•  1 cup whole blanched almonds, toasted (see note, above)
  • 3/4 cup sugar
  • 1 teaspoon finely grated orange zest
  • 1 cup all-purpose flour (spooned and leveled)
  • 1/2 teaspoon salt
  • 1/2 cup (1 stick) unsalted butter, room temperature
  • 1 large whole egg, plus 1 large egg white
  • 3/4 teaspoon almond extract (optional)
  • 1/2 teaspoon baking soda


1. Preheat oven to 350 degrees, with racks in upper and lower thirds. Line two baking sheets with parchment paper. Reserve about 28 almonds (1/4 cup) for garnish. Place remaining almonds in a food processor; pulse just until finely ground (do not overprocess). Set aside.
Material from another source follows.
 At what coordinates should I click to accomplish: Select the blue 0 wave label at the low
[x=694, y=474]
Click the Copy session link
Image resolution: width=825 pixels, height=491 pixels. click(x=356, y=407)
2. With an electric mixer, beat butter and sugar until light and fluffy. Add whole egg, orange zest, and almond extract (if using), scraping down sides of bowl as necessary; beat until smooth. In another bowl, whisk together flour, baking soda, and salt. Gradually add dry ingredients to the butter mixture, beating just until incorporated. Mix in ground almonds (do not overmix).
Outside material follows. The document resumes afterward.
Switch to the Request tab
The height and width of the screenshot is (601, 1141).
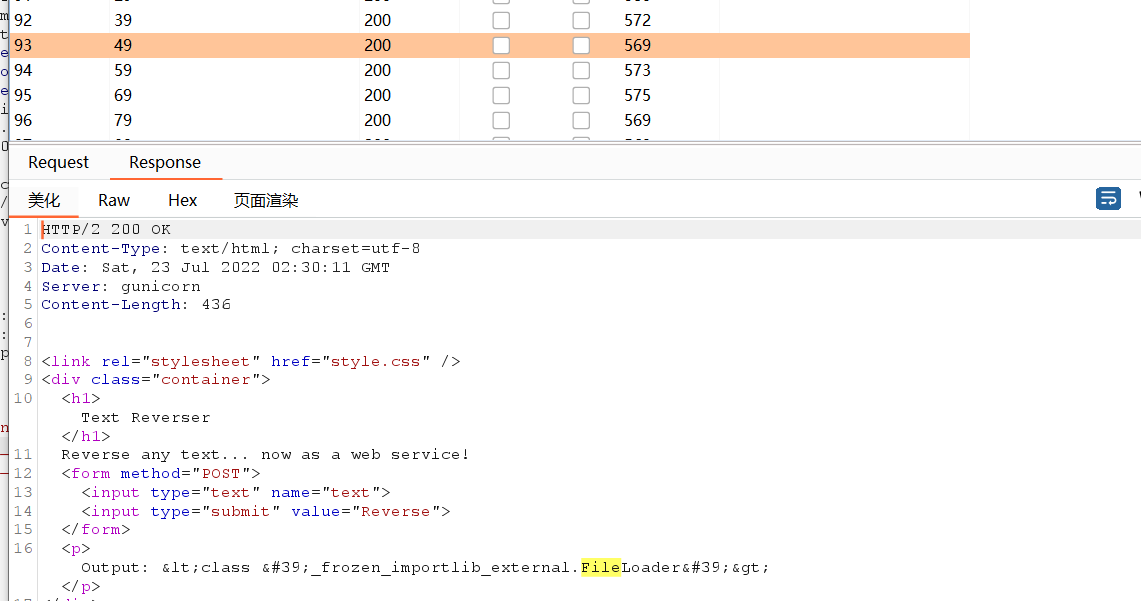click(58, 162)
3. Using 1 level tablespoon per cookie, roll dough into balls. Place on prepared sheets, at least 1 inch apart. Using the floured end of a thick wooden spoon handle (or your thumb), press lightly in the center of each cookie. Place an almond in each indentation. In a small bowl, lightly beat egg white with 1 teaspoon water; brush over cookies.
4. Bake, rotating sheets halfway through, until golden brown, 12 to 15 minutes. Let cool slightly; transfer cookies to a wire rack to cool completely.